Positive Phase 3 Results and Durability Insights
Moulder highlighted the positive top-line results from the INDIGO Phase 3 study, which evaluated obexelimab in patients experiencing flare-ups of IgG4-RD. The trial employed a design previously accepted by regulators, involving patient enrollment during flares, treatment with steroids to achieve remission, and subsequent randomization off steroids. The primary analysis indicated that obexelimab achieved a 56% risk reduction in time to disease flare, with a hazard ratio of approximately 0.4.
He noted that about 75% of participants remained flare-free, and all key secondary endpoints were achieved with high statistical significance. Initial data from the open-label extension of the study revealed that of the 141 patients who entered this phase, nearly half were evaluable at six months, with a remarkable 92% remaining flare-free.
Moulder also addressed safety concerns, stating that serious adverse events were comparable to those seen in placebo groups. The study showed that infection-related issues, including upper respiratory and urinary tract infections, were “positioned really well,” which is crucial given that patients with IgG4-RD are often older and at higher risk for complications.
Market Research Insights and Future Plans
Zenas conducted a market research survey involving 80 participants, primarily rheumatologists and gastroenterologists. The survey revealed that 64% of clinicians indicated a likelihood to prescribe obexelimab based on its Phase 3 profile. Participants projected a 47% market share for obexelimab compared to existing therapies like Uplizna and rituximab.
In discussing treatment preferences, Moulder noted that approximately 40% of clinicians expressed a strong preference for weekly subcutaneous administration over an intravenous regimen administered every six months. This preference was echoed in a separate survey of 20 IgG4-RD patients, where 75% favored the subcutaneous option.

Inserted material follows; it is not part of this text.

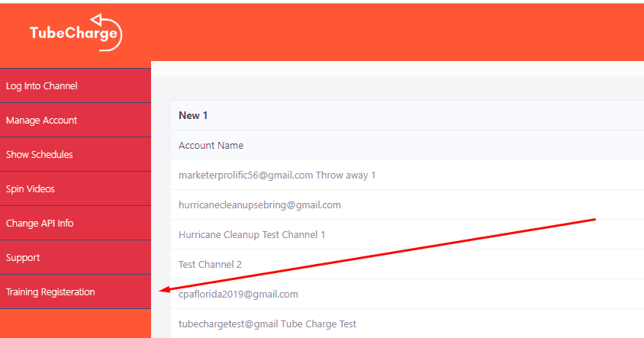Click tubechargetest@gmail Tube Charge Test row
This screenshot has width=644, height=338.
click(267, 324)
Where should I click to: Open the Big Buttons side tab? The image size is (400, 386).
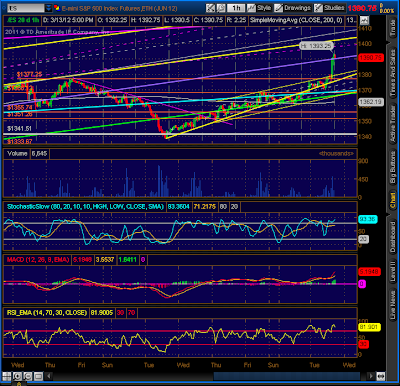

Moulder explained that the inhibitory approach of obexelimab is appealing due to safety considerations, especially for older patients with existing health conditions. He contrasted this with B-cell depletion therapies, which can lead to long-term side effects and complicate the management of comorbidities.

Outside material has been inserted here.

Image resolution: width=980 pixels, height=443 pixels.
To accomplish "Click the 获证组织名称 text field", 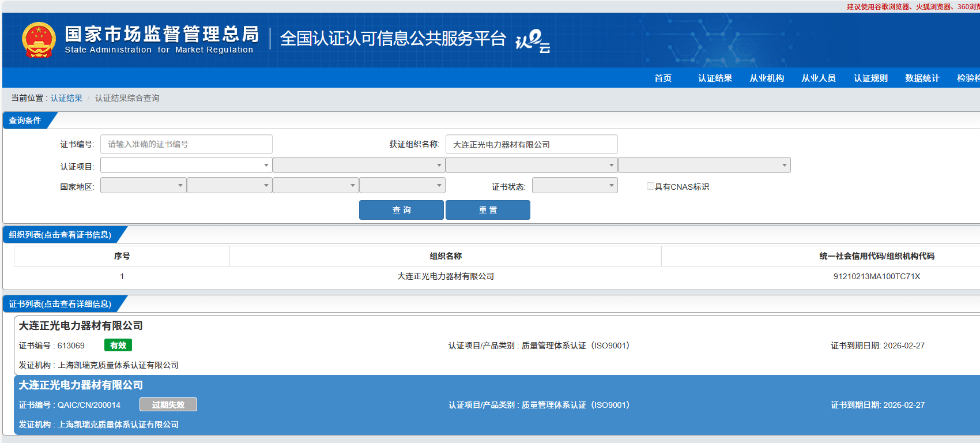I will (x=531, y=144).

The company estimates there are around 20,000 diagnosed IgG4-RD patients in the U.S. and Europe, with a potential total of 30,000–40,000 in the U.S. alone. Moulder suggested that educational initiatives could further increase diagnosis rates, ultimately expanding the treatable population.
Financially, Moulder projected a market opportunity of $3 billion to $4 billion in the U.S. for obexelimab, anticipating that it could exceed $1 billion in annual sales for Zenas. The company plans to submit a Biologics License Application (BLA) in the U.S. during the second quarter of 2026, followed by a European filing in the latter half of the year.
Zenas BioPharma is also preparing for market entry with a focused commercialization strategy. Moulder mentioned that the initial launch would utilize prefilled syringes, with the introduction of an autoinjector expected within a year of approval. The U.S. commercial team could consist of around 70 personnel, while initial European efforts will target Germany, followed by Italy and France.
In addition to obexelimab, Zenas is engaged in various other clinical programs. Moulder noted that the company’s lupus study is expected to report results in the fourth quarter of this year, and they are advancing multiple candidates in the oncology and infectious disease spaces.
Founded in 2021 and headquartered in Cambridge, Massachusetts, Zenas BioPharma aims to streamline drug discovery through innovative approaches to treatment development, particularly for areas where current therapies are limited by efficacy or safety concerns.